Êtes-vous googlifié ?
La façon de Google de voir Internet, et votre façon de voir Internet sont deux choses diamétralement opposées :
- Lorsque vous mettez en service votre site Web, vous espérez que la page principale sera celle qui conduira l’internaute vers les autres pages de votre site. En d’autres mots, vous voulez diriger l’utilisateur là où vous voulez qu’il aille.
- Du point de vue de Google, sa page principale est essentiellement un moyen pour diriger l’internaute là où il veut aller.
Vous, vous voulez conserver l’internaute sur votre site, tandis que Google veut rediriger ce même internaute vers d’autres sites. Concrètement, Google veut être partout là où se trouve l’internaute. Étant donné que les publicités de Google sont diffusées sur plusieurs sites, Google cherche autant que faire se peut à vous amener sur d’autres sites afin que vous soyez en contact avec différentes publicités de Google qui pourraient éventuellement vous intéresser.

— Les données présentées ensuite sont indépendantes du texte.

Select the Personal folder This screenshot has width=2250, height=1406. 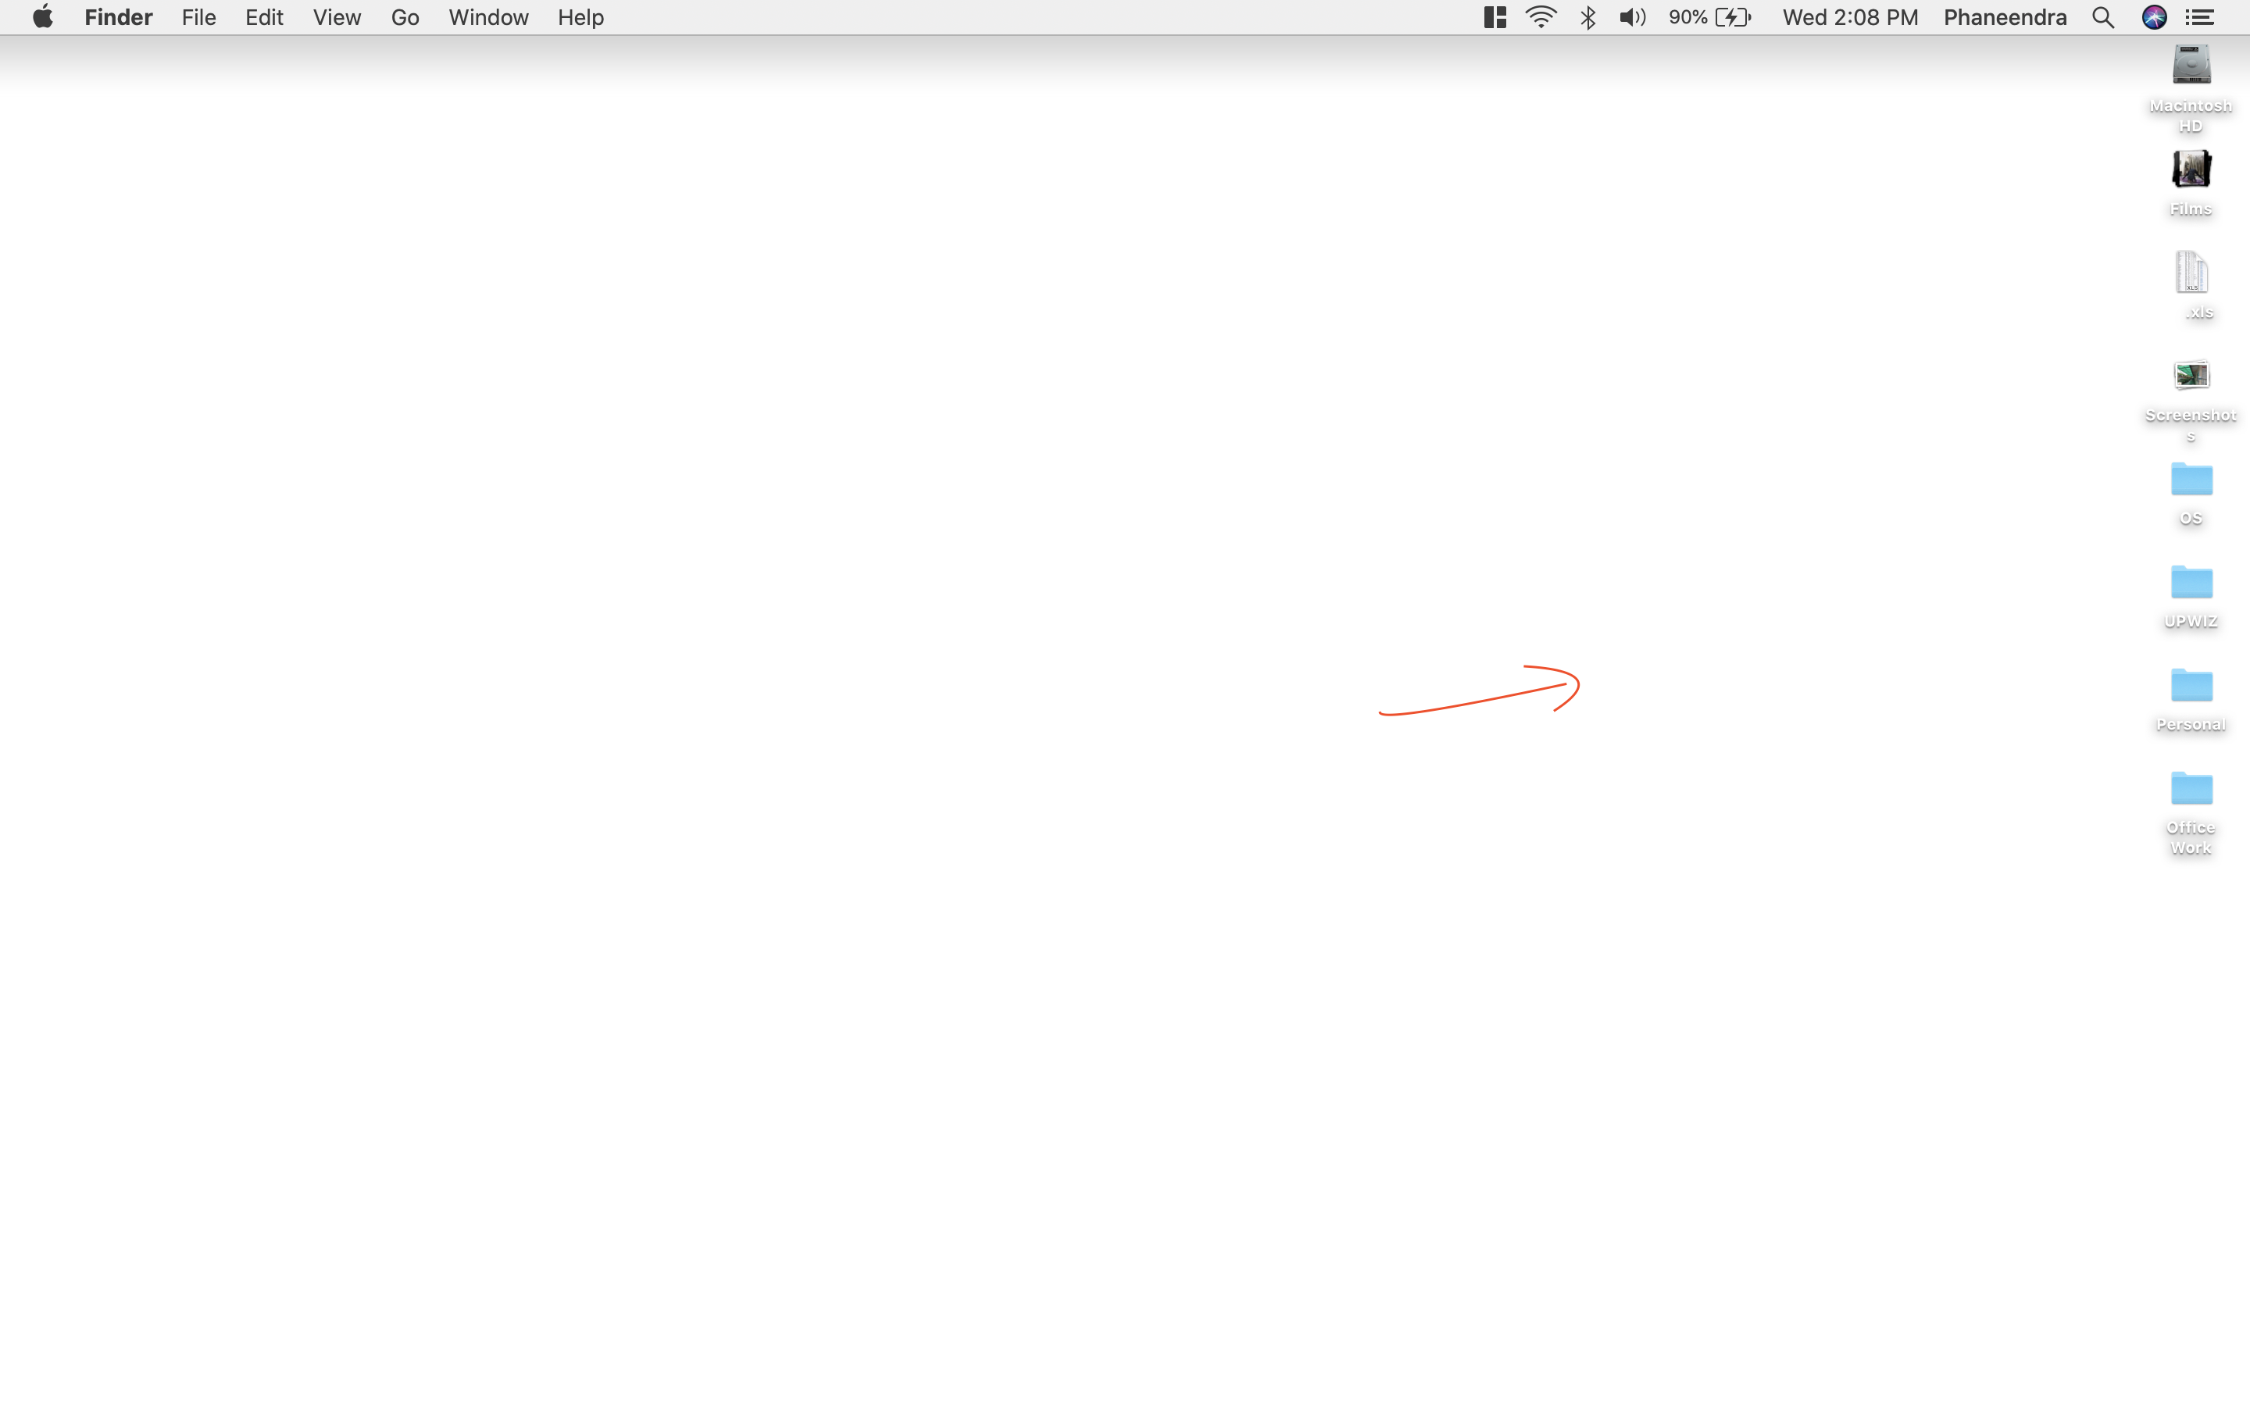click(2190, 686)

Parce que Google a un modèle qui vous laisse la liberté d’organiser vos contenus, certains pensent que toutes les entreprises devraient tendre vers cet idéal. Mais c’est faux, car ce qui vaut pour l’un ne vaut pas nécessairement pour l’autre. Googlifier l’économie et la société n’est peut-être pas la meilleure chose à faire. Jeff Jarvis [1] fait justement partie de ces apôtres qui voudraient que la société soit Googlifiée :
« We no longer need companies, institutions, or government to organize us. We now have the tools to organize ourselves. [...] We are reorganizing society. This is Google’s — and Facebook’s and Craigslist’s — new world order. »

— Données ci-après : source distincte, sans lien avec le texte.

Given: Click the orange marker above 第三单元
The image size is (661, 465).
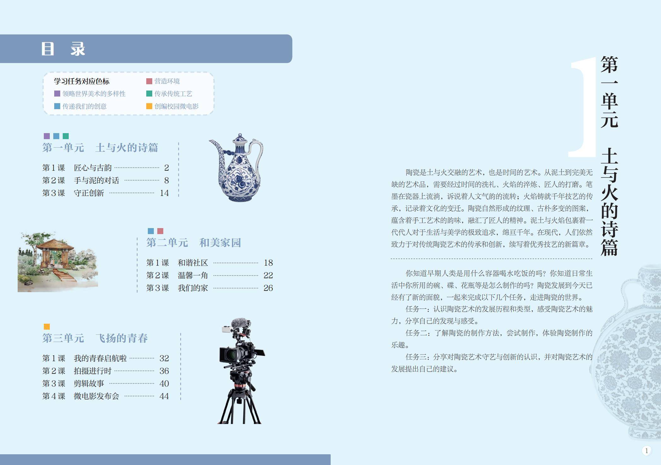Looking at the screenshot, I should click(47, 327).
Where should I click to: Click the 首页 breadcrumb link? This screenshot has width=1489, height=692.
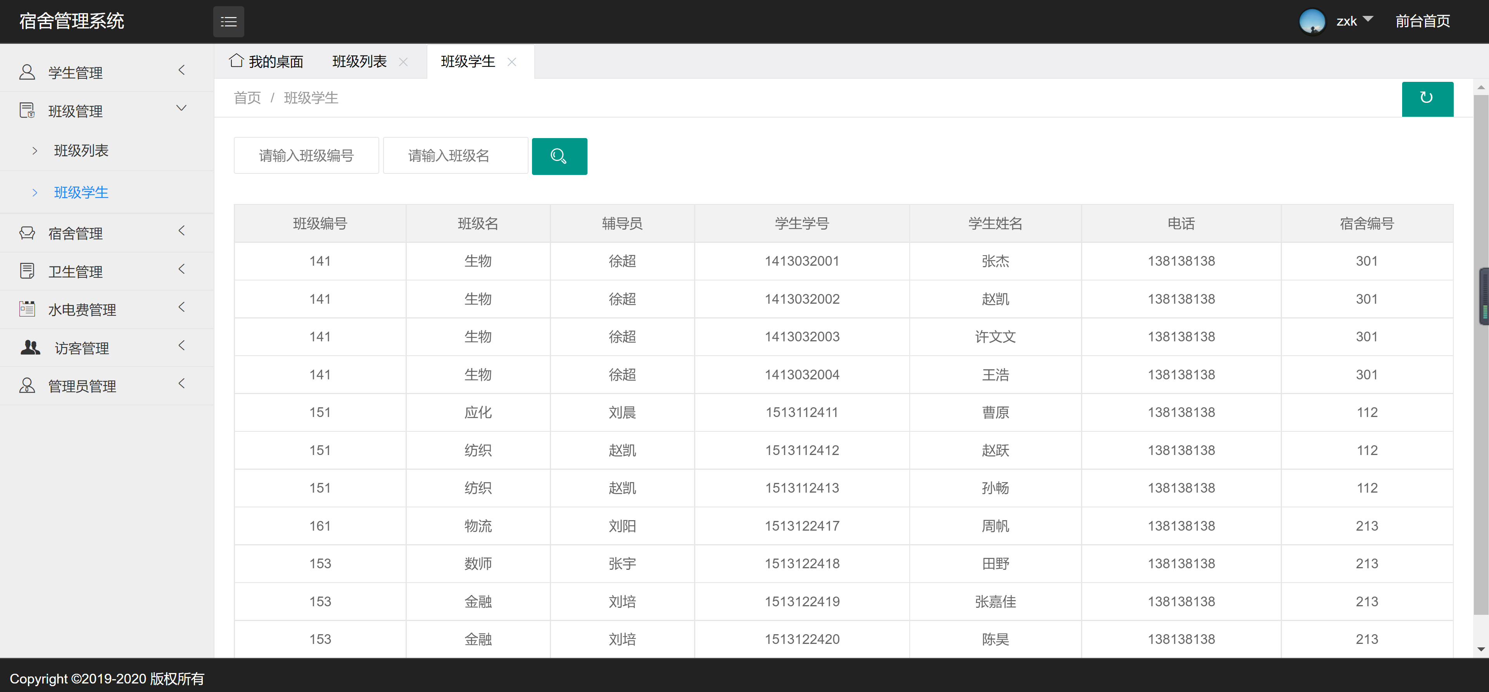tap(247, 97)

Que faut-il penser d’une telle affirmation ? En fait, Jarvis pense qu‘il est tout à fait envisageable de laisser l’organisation des choses émerger d’elle-même, une sorte d’émergence dynamique par réseaux sociaux interposés. Selon lui, nous pouvons :
- tous nous retrouver pour une cause politique ou un événement grave;
- nous liguer contre de méchantes entreprises;
- nous réunir pour faire connaître les gens qui ont du talent par le truchement des réseaux sociaux;
- partager nos connaissances et nos expertises;
- communiquer avec nos semblables dans l’instant;
- avoir une nouvelle éthique et de nouvelles attitudes face à nos relations sociales qui émergeraient de cette communication sociale par technologies interposées;
- entraîner des impacts profonds sur notre société, car l’ouverture, la générosité, la collaboration et l’efficacité seront de mise.

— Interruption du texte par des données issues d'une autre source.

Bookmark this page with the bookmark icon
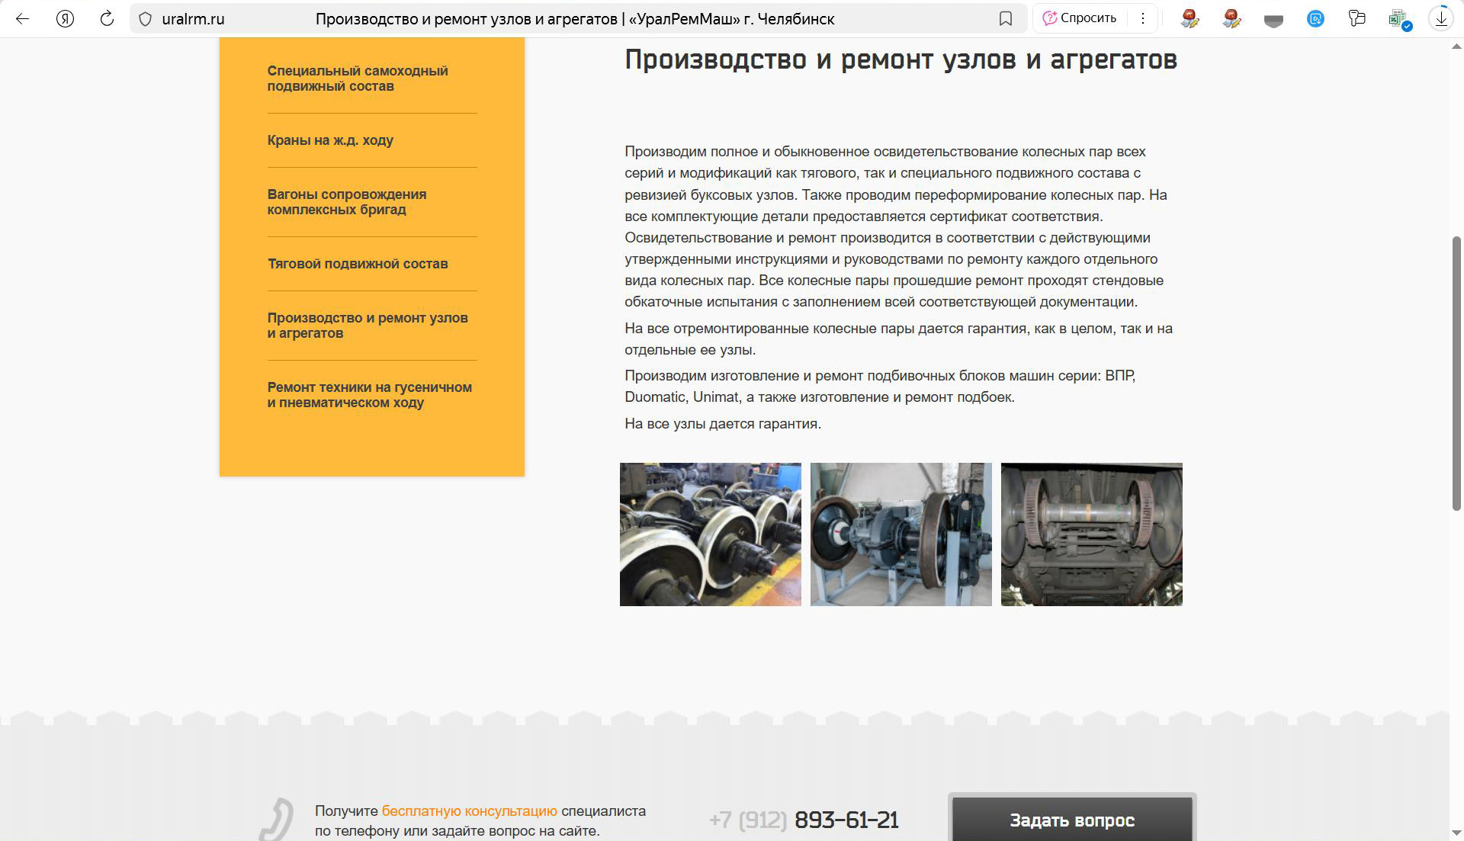The image size is (1464, 841). pos(1006,19)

- utiliser le tissu connectif d’Internet pour nous affranchir des gouvernements, des frontières géographiques et des entreprises.
Voilà, ça y est, un programme en huit points googlifiant la société, et nous en revenons à la sempiternelle ritournelle de la technologie qui vient tout sauver et réarranger le monde. Soit Jarvis est naïf, soit il est un utopiste. Cette idée naïve d’ouverture, de générosité, et de collaboration est présente depuis que l’humanité a vu le jour, et je ne vois pas sincèrement pas en quoi les technologies ont changé la donne. Il est dans la nature humaine d’être ouvert, généreux et collaboratif, tout comme il est dans la nature humaine d’être fermé, cupide et très peu collaboratif. La technologie ne changera pas notre atavisme, et la technologie ne changera pas l’être humain : nous sommes ce que nous sommes.
[1] Jarvis Jeff, What Would Google Do ?, Collins Business, New York, 2009, p. 53.